▶ **Description of the task**: When the line with "You are a GUI" appears below, start repeating lines exactly, and keep going through the line with "Task: Click the search magnifier icon"; add nothing outside that span.

▶ **Input data**:

■ ■ ■ ■ ■ ■ ■

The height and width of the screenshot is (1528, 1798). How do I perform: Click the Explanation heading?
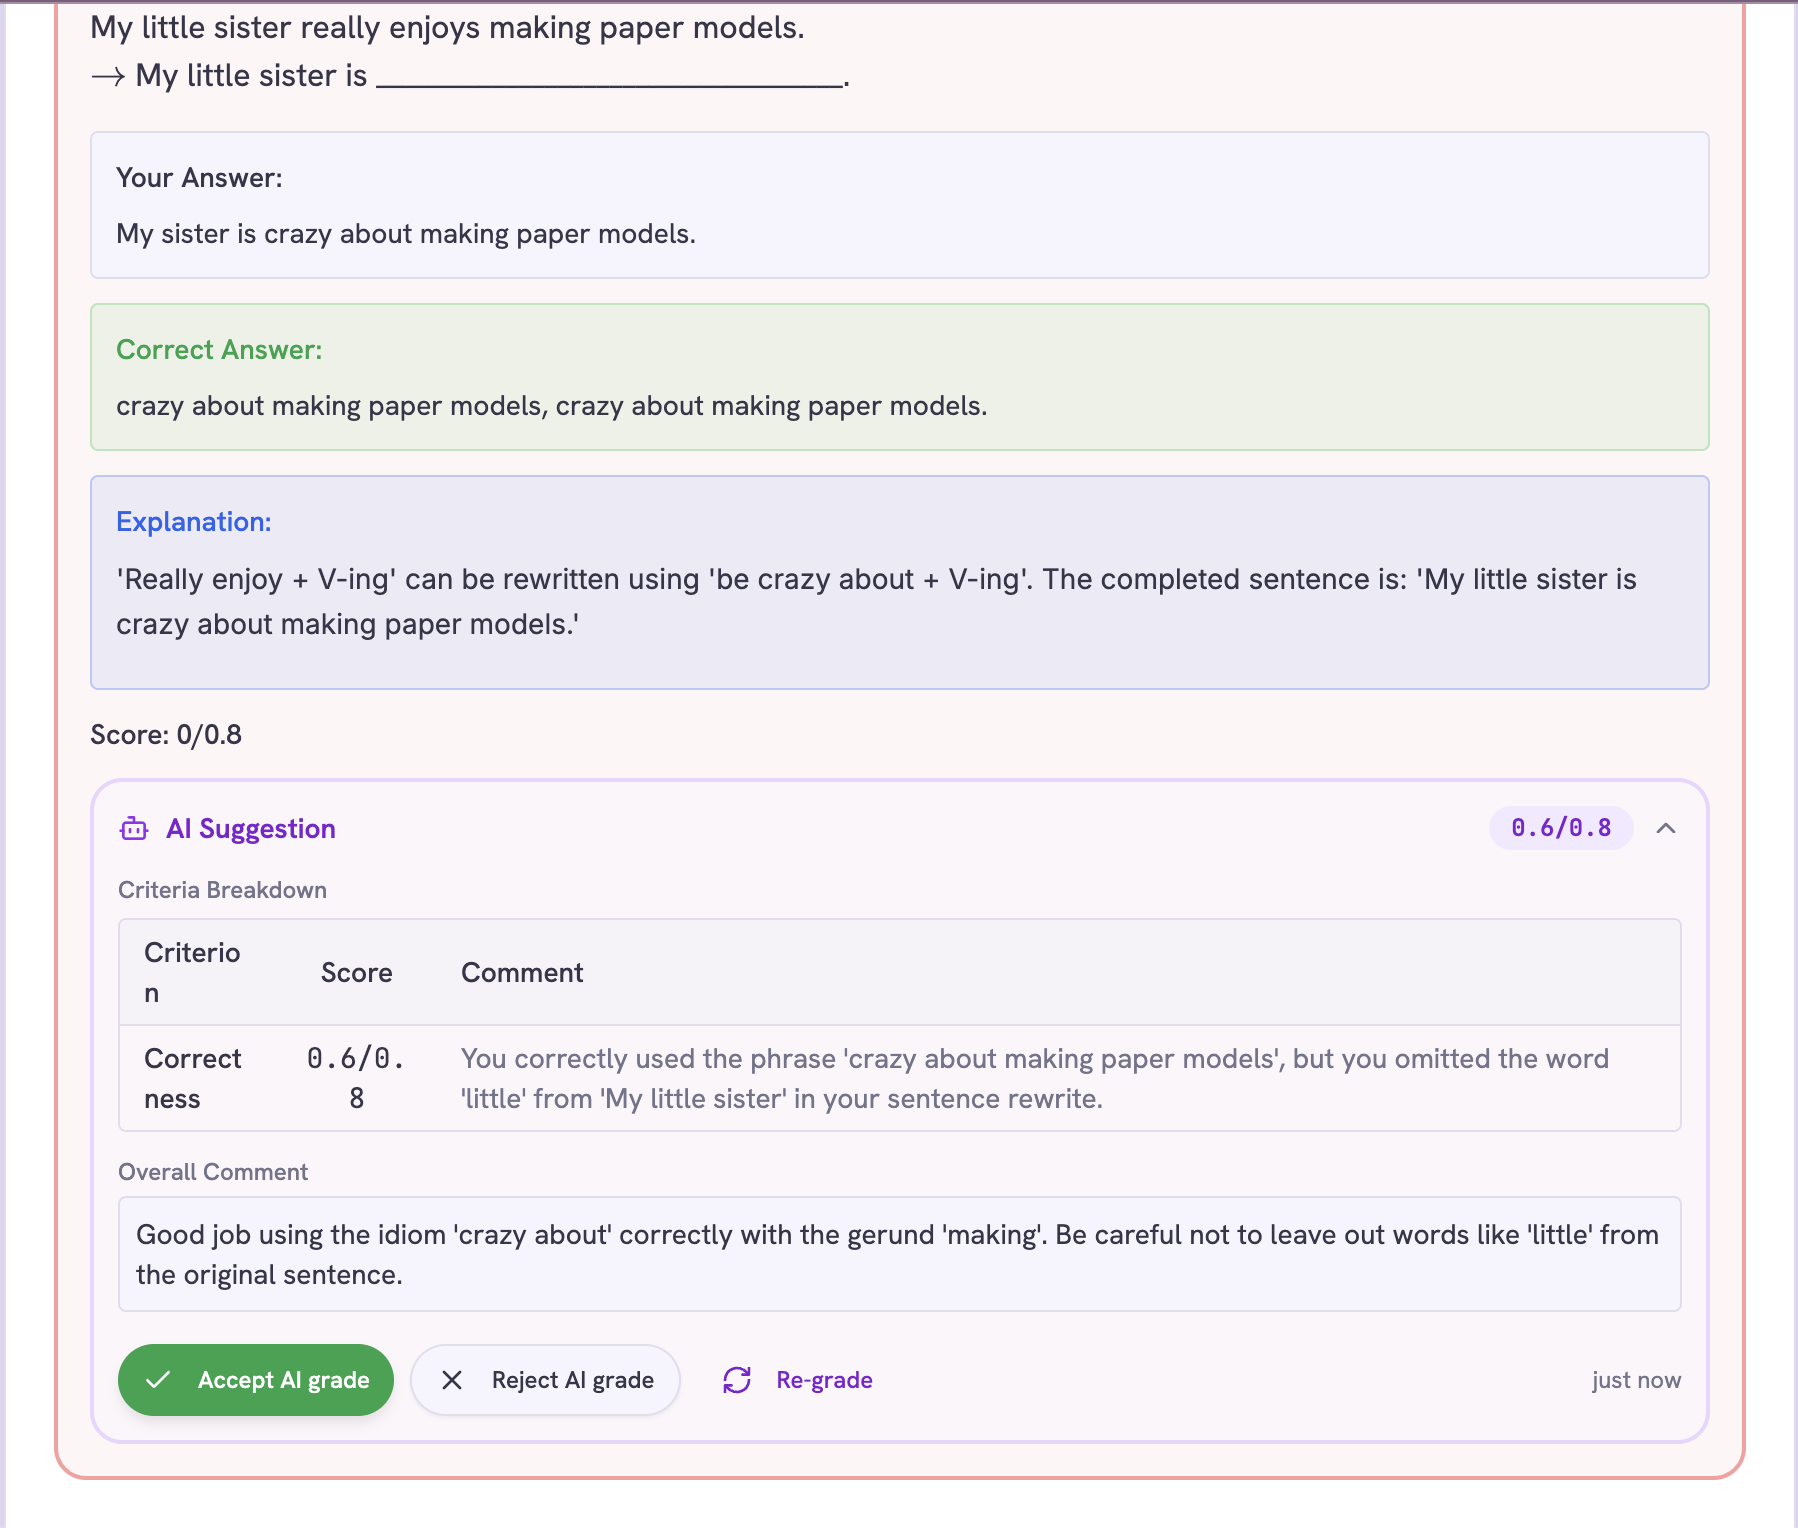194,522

■ ■ ■ ■ ■ ■ ■

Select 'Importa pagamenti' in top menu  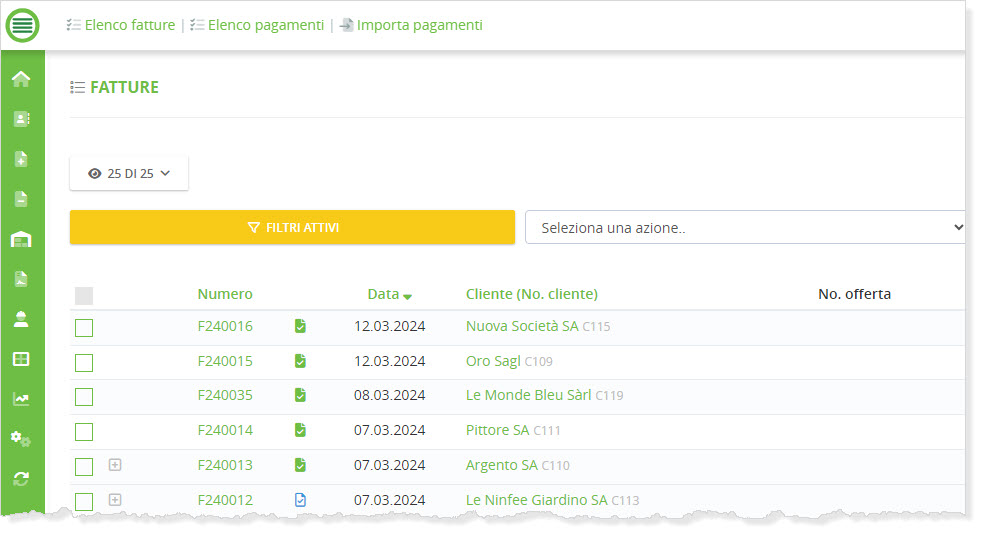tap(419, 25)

■ ■ ■ ■ ■ ■ ■

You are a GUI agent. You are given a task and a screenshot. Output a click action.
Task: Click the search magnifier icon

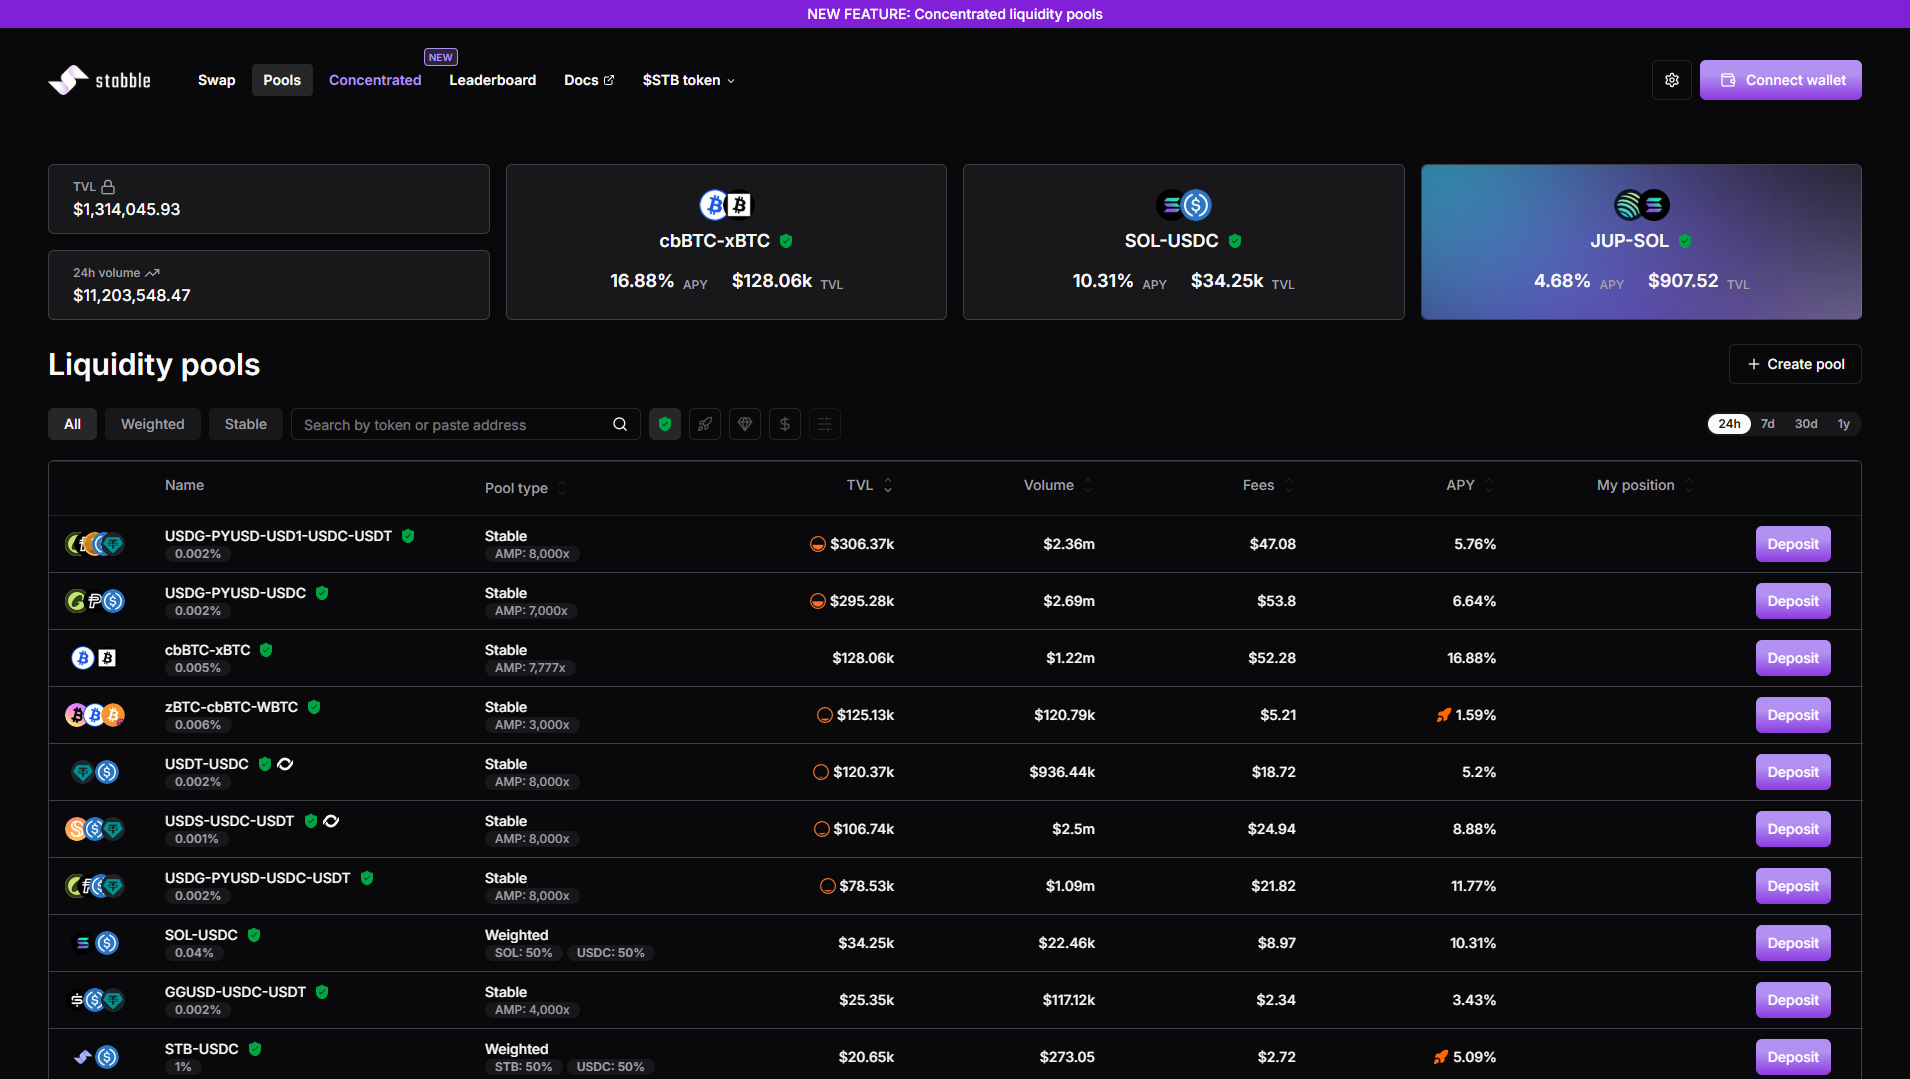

■ ■ ■ ■ ■ ■ ■

▶ **Output of the exercise**:
You are a GUI agent. You are given a task and a screenshot. Output a click action.
Task: Click the search magnifier icon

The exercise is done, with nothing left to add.